__AIM OF THE TASK__:
When you reach the line with "The width and", transcribe it and each line after it through the last one below, exactly. Pictures stay out.

__Saved data entries__:
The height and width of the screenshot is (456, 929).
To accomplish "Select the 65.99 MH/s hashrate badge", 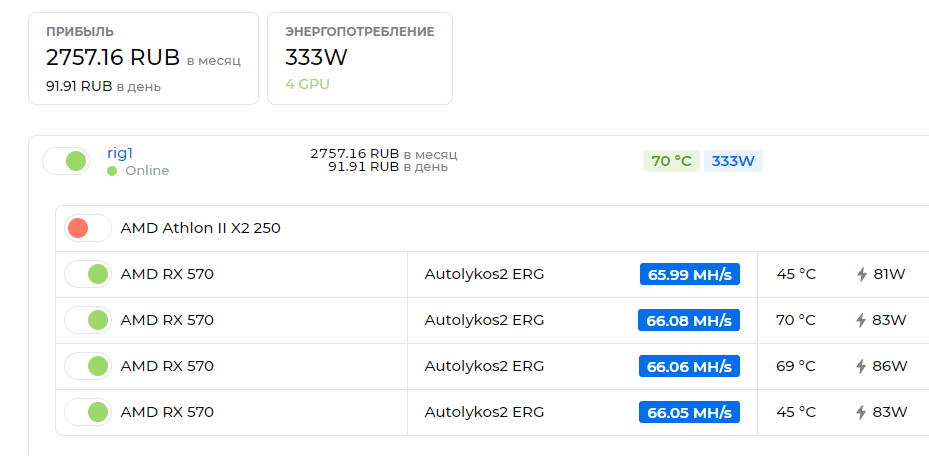I will 690,274.
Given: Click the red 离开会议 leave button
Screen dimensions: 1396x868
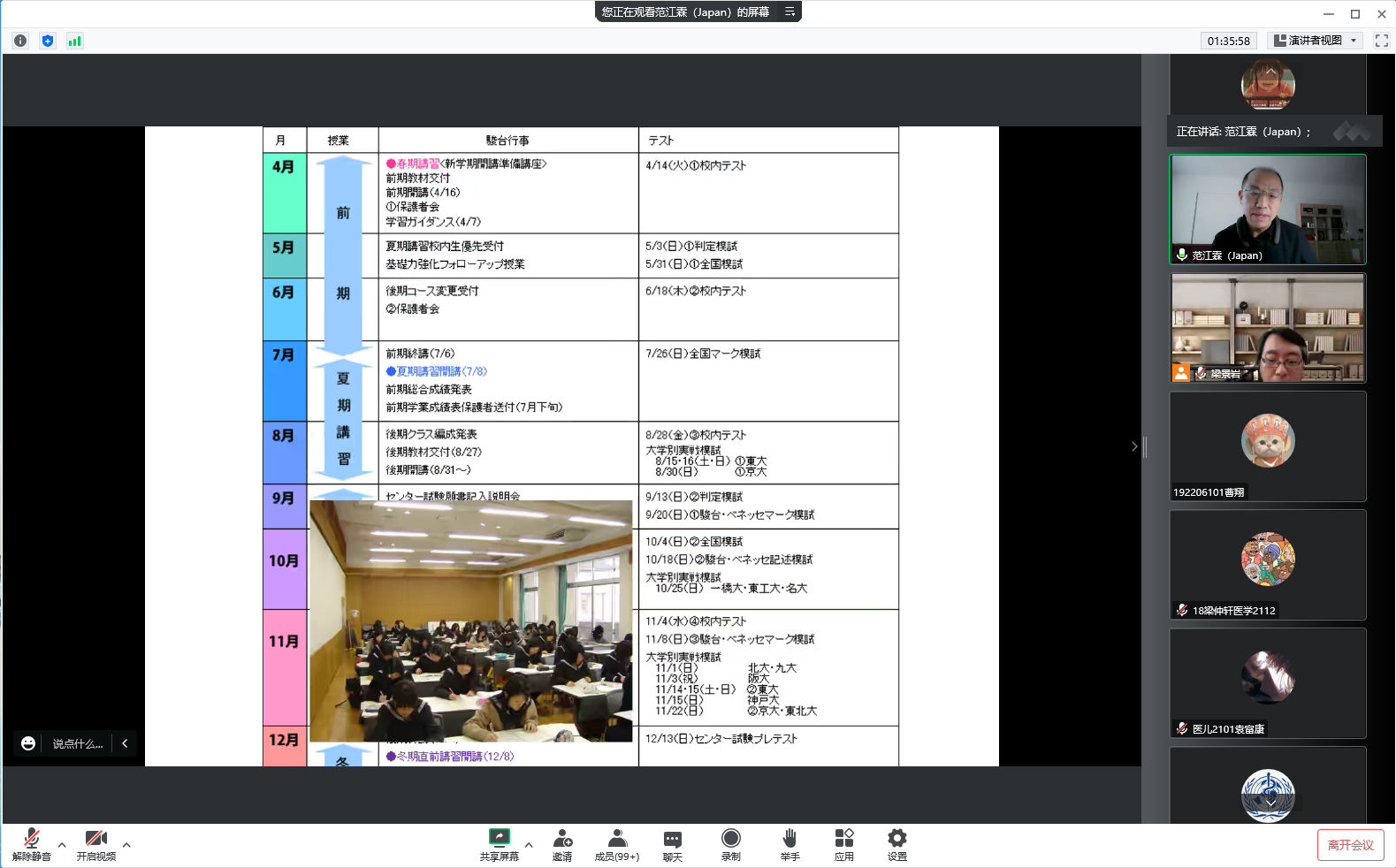Looking at the screenshot, I should 1350,845.
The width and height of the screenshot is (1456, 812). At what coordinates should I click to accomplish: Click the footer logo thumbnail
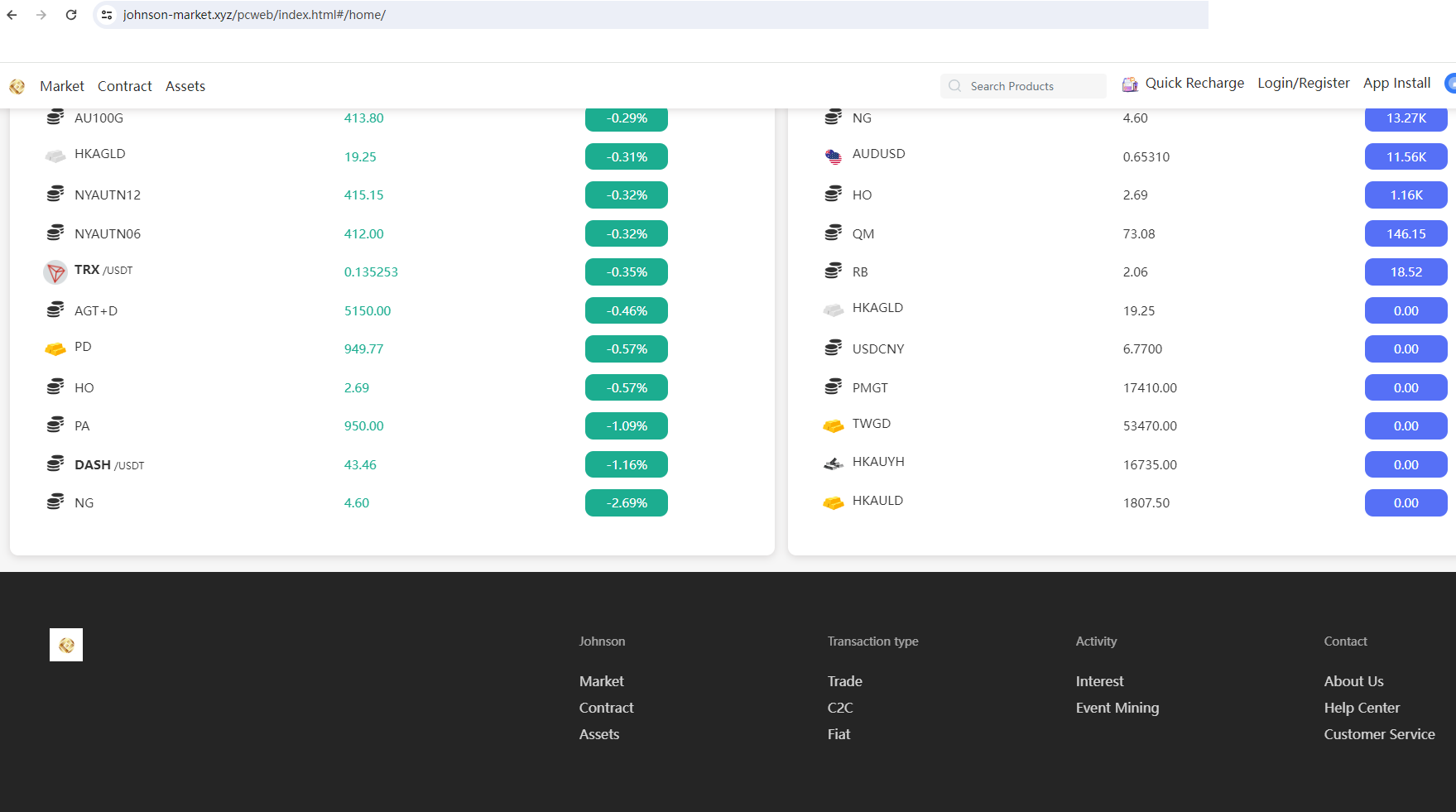pos(66,645)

__SOLUTION__:
The width and height of the screenshot is (1456, 812). At what coordinates should I click to accomplish: Click the footer logo thumbnail
pos(66,645)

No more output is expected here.